Os manifestantes se dividiram em blocos, todos sem identificações partidárias, e seguiram da Praça Rui Barbosa, maior terminal urbano da capital, para a Avenida Sete de Setembro, onde ficam as canaletas do ônibus expresso. De lá foram em direção à Praça do Japão e à sede da URBS, autarquia que controla o sistema de transportes da cidade. Até as 20 horas, outro grupo, com cerca de duas mil pessoas permanecia no terminal e ainda não havia decidido o itinerário.
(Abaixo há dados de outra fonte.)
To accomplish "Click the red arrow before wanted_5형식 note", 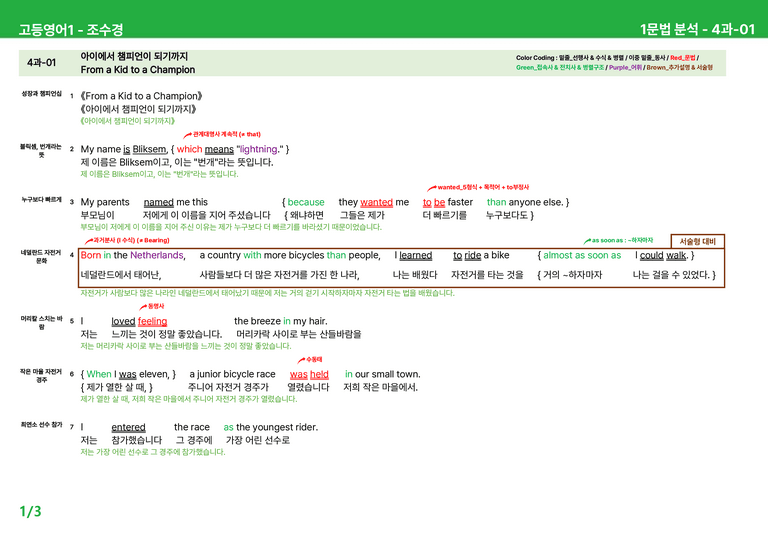I will (432, 188).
A passeata desta sexta-feira, chamada de "Farofada do Transporte Coletivo" pelas redes sociais, estava marcada há duas semanas, mas foi precedida por outras três manifestações. Por conta disso, a pauta foi ampliada e deixou de discutir apenas o preço das passagens de ônibus, reduzida nesta semana de R$ 2,85 para R$ 2,70.
Segundo Janete Araújo, que estava acompanhada das filhas, estava na hora de todas as pessoas mostrarem à classe política o descontentamento geral. "Não é só o transporte que está em questão, mas a má qualidade da saúde, da educação, e outras coisas que precisam ser revistas e que possam melhorar todas as condições da população", disse. "Queremos que o resultado dessas manifestações apareça nas próximas eleições e que tenhamos pessoas que trabalhem pelo povo", afirmou.
Para José Martins da Silva, a situação chegou ao limite. "Não dá mais para conviver com essa taxa alta de impostos e ao mesmo tempo vermos a má aplicação desses recursos que os governantes não levam ao povo. Tenho a certeza de que a partir de agora os políticos vão prestar mais atenção na população, estava na hora de mudar isso tudo", reclamou.
Em sua opinião a redução da tarifa e também a retirada de pauta da votação da PEC 37 mostram que as coisas se tornam possíveis com a pressão popular. "Como uma coisa que não podia acontecer de uma hora para outra muda e acontece? Isso é por causa da nossa força, da pressão popular", concluiu.